Переход от первого тома ко второму — удачный, по мнению одних читателей, искусственный или трудный для восприятия, на взгляд других, — спорен. Однако я считаю чрезмерным утверждение, будто ненависть была чужда наполеоновской войне. Сам Клаузевиц замечает, что сражение вызывает ненависть в душах сражающихся. Правда, Гнейзенау, ненавидевшему французов, не пришло бы в голову казнить пленных, женщин и детей, но он желал, чтобы Наполеон предстал перед трибуналом. Французская оккупация Европы несопоставима с гитлеровской оккупацией во Второй мировой войне. Тем не менее Клаузевиц призывал к вооружению народа, хотя предвидел, к каким жестокостям с обеих сторон это приведет. В книге я неоднократно упоминал о том, насколько наполеоновские войны остаются все еще цивилизованными, если сравнивать их с войнами XX столетия.
Публика, к которой я в глубине души обращался, была немецкой; разумеется, для книги такого рода речь могла идти не о широкой публике, а о коллегах — историках, специалистах по международным отношениям, политологах, возможно, даже философах. Успех у критики, который книга имела во Франции, горячие поздравления друзей значили не много. По эту сторону Рейна мало людей, действительно изучавших данную тему. Исключение составляет П. Навиль, так как он — автор предисловия к книге «О войне». Насколько мне известно, ему моя работа не понравилась, однако он не нападал на нее. В Германии обстоятельствам предстояло сложиться менее благоприятно. Во Франции мой возраст начинал служить мне щитом. Что касается стилистических достоинств, которые кое-кто из читателей, уж не знаю, заслуженно или нет, находил в этом толстом и не располагающем к приятному чтению труде, то они в любом случае не сохранились бы в переводе.
Три письма ободрили меня. Прежде всего, от Карла Шмитта, с которым я встретился однажды в Тюбингене в мою бытность Gastprofessor’ом в 1953 году. Жюльен Френд, который в предисловии к своей диссертации воздает должное своим двум учителям, Карлу Шмитту и мне, стал посредником между нами. Мы поддерживали нерегулярную переписку. Я посылал Карлу Шмитту некоторые из своих книг, и он всегда отвечал мне. Я поздравил его с семидесятипятилетием. В эпоху Веймарской республики Карл Шмитт был исключительно талантливым юристом, пользовавшимся всеобщим признанием.
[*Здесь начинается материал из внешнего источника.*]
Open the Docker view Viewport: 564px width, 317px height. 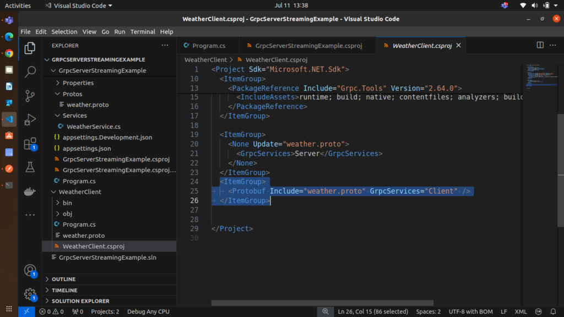pyautogui.click(x=30, y=192)
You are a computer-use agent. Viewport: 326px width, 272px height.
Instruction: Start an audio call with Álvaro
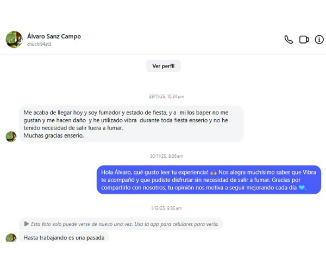tap(289, 40)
Он принадлежит к великой школе немецких ученых, которые выходят за рамки своей специальности, охватывают все проблемы общества и политики и могут быть названы философами — как был, на свой лад, философом Макс Вебер.
Карл Шмитт никогда не состоял в национал-социалистской партии. Человек высокой культуры, он не мог быть гитлеровцем и не был им никогда. Но, твердо придерживаясь правых убеждений, будучи националистом и презирая Веймарскую республику, противоречия и агонию которой он безжалостно анализировал, Карл Шмитт истолковал с юридической точки зрения приход к власти Гитлера и становление нацистской тирании. В частности, он рассматривал события 30 июня 1934 года, «ночь длинных ножей», изображая фюрера как «верховного судью». Он перестал быть persona grata для режима еще до начала войны. После 1945 года он признал свои ошибки и удалился в деревню в Вестфалии, где живет и сейчас.
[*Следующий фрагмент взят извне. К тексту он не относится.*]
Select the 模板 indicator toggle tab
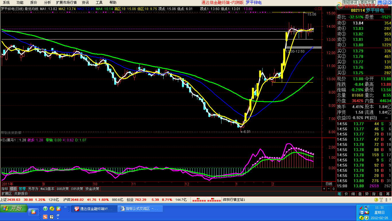This screenshot has width=392, height=221. coord(13,189)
Вот начало его благодарственного письма: «На предыдущей неделе, 13 февраля, посылка от Галлимара с Вашей новой книгой „Осмысление войны. Клаузевиц“ дошла до меня. С этого момента я не переставал читать ее, черпать из нее и увлекаться ею. Эта захватывающая книга, в ее совершенной двухчастной структуре, представляет собой вполне удавшееся произведение. Это неслыханное деяние, книга, которая от начала до конца берет читателя в плен и остается увлекательной даже в „Примечаниях“». Не принимая эти похвалы буквально — речь шла о личном послании, — я ощутил моральную поддержку справа: итак, книга была приемлемой для консерваторов или реакционеров.
Профессор Вернер Хальвег, осуществивший последние издания книги «О войне», — я встречался с ним на коллоквиуме по военной истории в Мюнстере, и он сообщил мне некоторые сведения, — поблагодарил меня любезным письмом: «На меня произвели большое впечатление глубина и новизна развития Вашей мысли и такого толкования Клаузевица, которое выявляет структуры и аспекты его мысли, не замеченные прежде. <…>» Эти формулировки не шли дальше обычной учтивости профессоров, занятых одними и теми же исследованиями.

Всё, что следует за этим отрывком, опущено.